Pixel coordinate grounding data
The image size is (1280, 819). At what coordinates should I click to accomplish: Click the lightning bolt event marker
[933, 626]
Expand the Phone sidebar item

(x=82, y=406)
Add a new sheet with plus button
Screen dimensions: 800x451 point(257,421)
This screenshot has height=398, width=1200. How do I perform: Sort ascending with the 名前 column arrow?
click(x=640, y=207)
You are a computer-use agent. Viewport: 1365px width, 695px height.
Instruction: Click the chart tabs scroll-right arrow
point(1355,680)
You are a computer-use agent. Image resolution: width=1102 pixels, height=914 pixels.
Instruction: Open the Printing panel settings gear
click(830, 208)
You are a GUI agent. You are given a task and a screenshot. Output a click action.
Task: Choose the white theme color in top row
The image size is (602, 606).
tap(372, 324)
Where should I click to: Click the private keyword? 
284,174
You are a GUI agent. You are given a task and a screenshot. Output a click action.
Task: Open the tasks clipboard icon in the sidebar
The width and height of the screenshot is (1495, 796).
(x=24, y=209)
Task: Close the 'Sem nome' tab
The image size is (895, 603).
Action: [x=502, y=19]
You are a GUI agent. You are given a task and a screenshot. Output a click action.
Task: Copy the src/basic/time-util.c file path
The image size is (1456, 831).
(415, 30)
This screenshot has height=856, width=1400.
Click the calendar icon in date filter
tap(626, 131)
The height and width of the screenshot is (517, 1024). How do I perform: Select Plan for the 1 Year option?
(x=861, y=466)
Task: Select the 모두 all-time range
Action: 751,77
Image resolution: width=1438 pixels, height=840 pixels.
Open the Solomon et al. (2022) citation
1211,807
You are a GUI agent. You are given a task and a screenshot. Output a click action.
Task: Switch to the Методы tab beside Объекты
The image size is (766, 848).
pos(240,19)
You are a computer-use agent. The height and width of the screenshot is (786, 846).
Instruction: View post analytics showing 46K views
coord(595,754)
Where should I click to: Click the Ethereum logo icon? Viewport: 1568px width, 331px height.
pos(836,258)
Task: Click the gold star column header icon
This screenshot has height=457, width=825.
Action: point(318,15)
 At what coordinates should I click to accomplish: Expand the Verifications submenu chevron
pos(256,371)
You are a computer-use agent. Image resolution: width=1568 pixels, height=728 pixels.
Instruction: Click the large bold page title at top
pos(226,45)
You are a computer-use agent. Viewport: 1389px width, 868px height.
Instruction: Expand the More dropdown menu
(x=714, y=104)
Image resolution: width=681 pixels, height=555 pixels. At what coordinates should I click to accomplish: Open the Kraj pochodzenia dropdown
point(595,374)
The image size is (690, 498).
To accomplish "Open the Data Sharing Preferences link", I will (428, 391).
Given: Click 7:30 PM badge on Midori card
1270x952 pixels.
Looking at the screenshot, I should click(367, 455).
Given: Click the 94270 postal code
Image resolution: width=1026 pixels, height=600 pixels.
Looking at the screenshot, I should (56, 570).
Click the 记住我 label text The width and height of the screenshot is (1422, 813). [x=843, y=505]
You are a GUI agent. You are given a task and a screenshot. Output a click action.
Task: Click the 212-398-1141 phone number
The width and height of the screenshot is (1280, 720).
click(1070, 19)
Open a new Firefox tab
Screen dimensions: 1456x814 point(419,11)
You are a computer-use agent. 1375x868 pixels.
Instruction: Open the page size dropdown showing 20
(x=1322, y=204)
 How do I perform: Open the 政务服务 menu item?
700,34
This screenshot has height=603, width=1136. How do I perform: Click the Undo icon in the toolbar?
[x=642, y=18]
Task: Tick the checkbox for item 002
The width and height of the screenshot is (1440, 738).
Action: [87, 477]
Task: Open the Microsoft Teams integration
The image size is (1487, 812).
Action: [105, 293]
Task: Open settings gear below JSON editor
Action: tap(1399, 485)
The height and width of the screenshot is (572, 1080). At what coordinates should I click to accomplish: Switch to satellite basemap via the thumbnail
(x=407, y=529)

• _Exercise description_
Give again, word for word, every line from the one holding "Instruction: Open the page" to the end of the data.

• _Expected answer_
Instruction: Open the page size dropdown showing 20
(x=1322, y=204)
 How do I perform: Open the 政务服务 menu item?
700,34
This screenshot has height=603, width=1136. How do I perform: Click the Undo icon in the toolbar?
[x=642, y=18]
Task: Tick the checkbox for item 002
The width and height of the screenshot is (1440, 738).
Action: [87, 477]
Task: Open the Microsoft Teams integration
The image size is (1487, 812).
Action: [105, 293]
Task: Open settings gear below JSON editor
Action: tap(1399, 485)
The height and width of the screenshot is (572, 1080). At what coordinates should I click to accomplish: Switch to satellite basemap via the thumbnail
(x=407, y=529)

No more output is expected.